Upon our arrival, we were treated to an amazing multi-course lunch specially curated by Chef Tomica Đukić.
In between meal courses, we would pop into the tasting room to taste a wine, then bring it to our table to enjoy with the food. Insider secret: tastings are complimentary.
When Chef Đukić learned I could not eat gluten or dairy, he sprang into action – creating on the fly some of the best dietary accommodation dishes I have ever tasted.
In 1999, Damir and Vlatka Josić purchased a 42-meter-long wine cellar built in 1935, to which they have added modern winemaking technology. Today they make a variety of wines including Cru-Cru sparkling, Graševina, Chardonnay, Traminac, Merlot, Cabernet Sauvignon, Cuvée (red blends), and a Cabernet Franc, my bonus Croatian wine pick of the week.
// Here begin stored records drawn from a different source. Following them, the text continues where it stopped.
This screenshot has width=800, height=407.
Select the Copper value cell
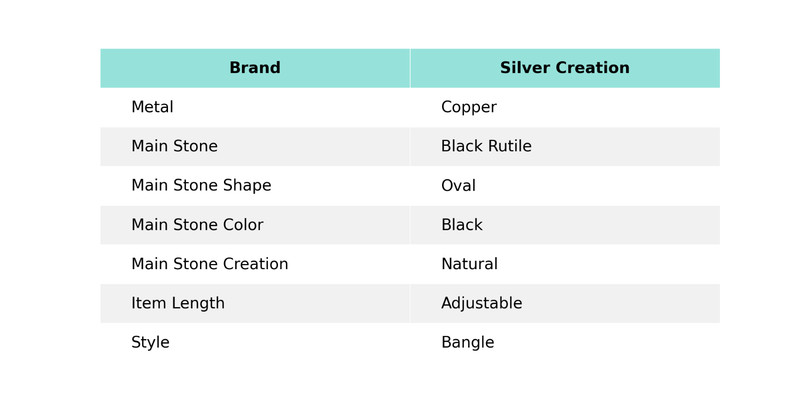point(565,107)

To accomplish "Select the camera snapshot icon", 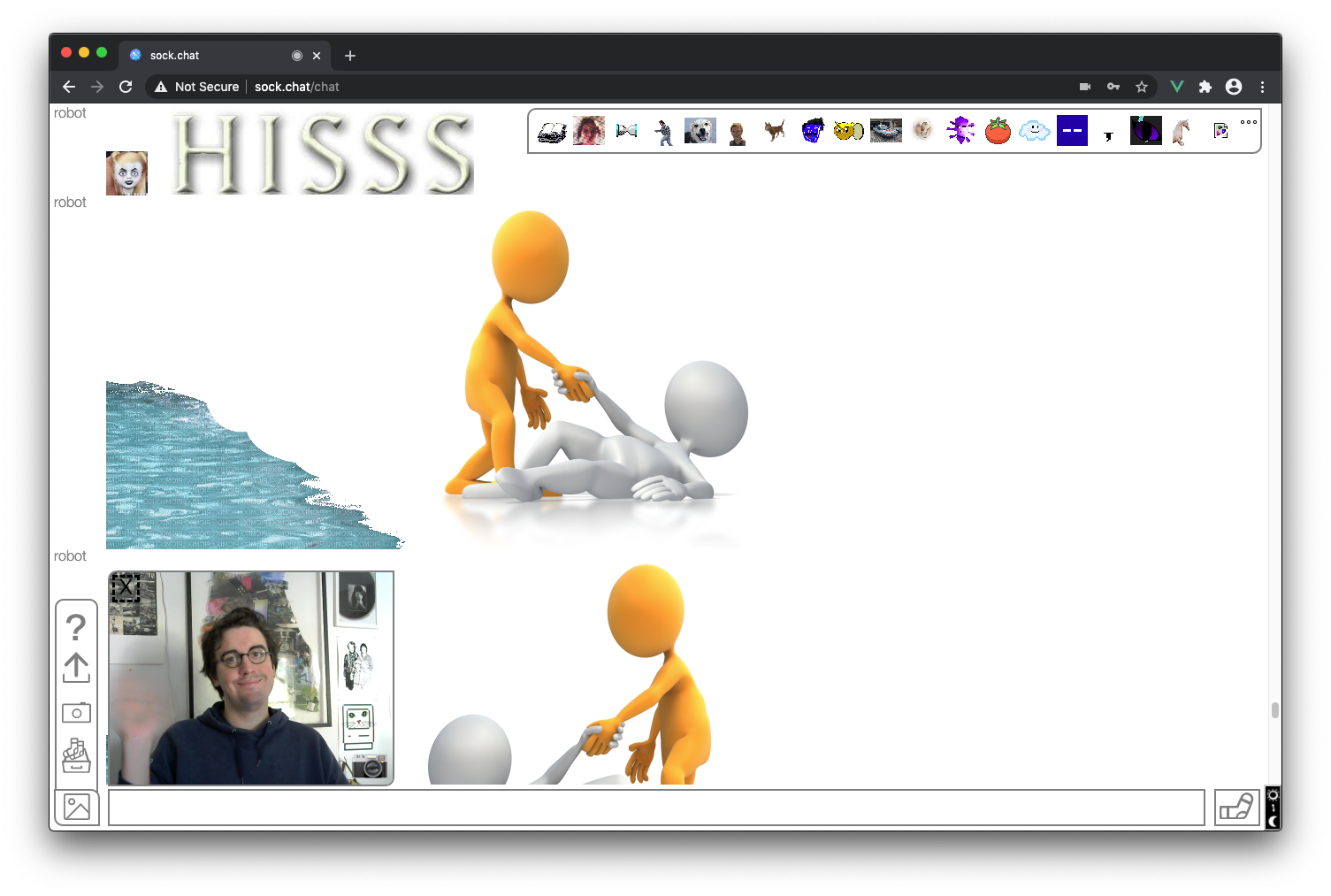I will [x=76, y=712].
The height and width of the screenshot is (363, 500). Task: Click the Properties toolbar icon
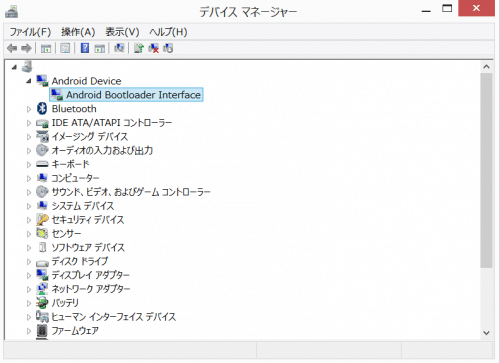(x=65, y=48)
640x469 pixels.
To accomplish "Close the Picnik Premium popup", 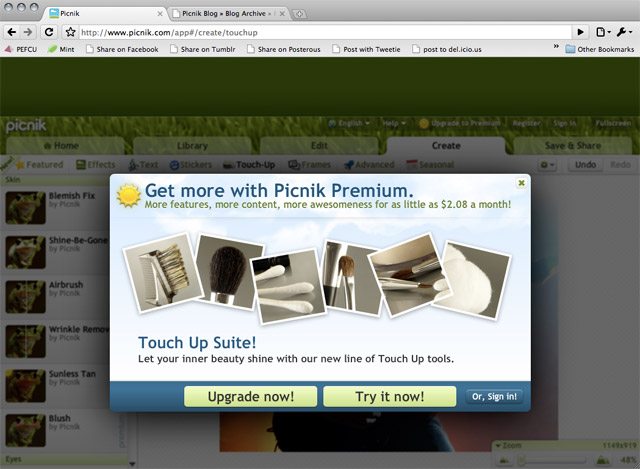I will (521, 183).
Josić Cabernet Franc Superior, Baranja-Zmajevac 2019
This bold Baranja beauty exemplifies the ‘mother of wine’
From Zmajevac in Baranja comes this rare single-variety Cabernet Franc. Selective and smaller grape yields, natural fermentation, low intervention winemaking, and a 14-month rest in oak barrels before being bottled unfiltered and unfined makes for a rich, ravishing red. It may be small batch, but it is big on aromas and flavors like blackberry, black cherry, dried plum, toasty oak spice, and a whiff of smoke. It is an ideal match for hearty meat dishes like beef, lamb, and pork, like the main course I enjoyed at the restaurant.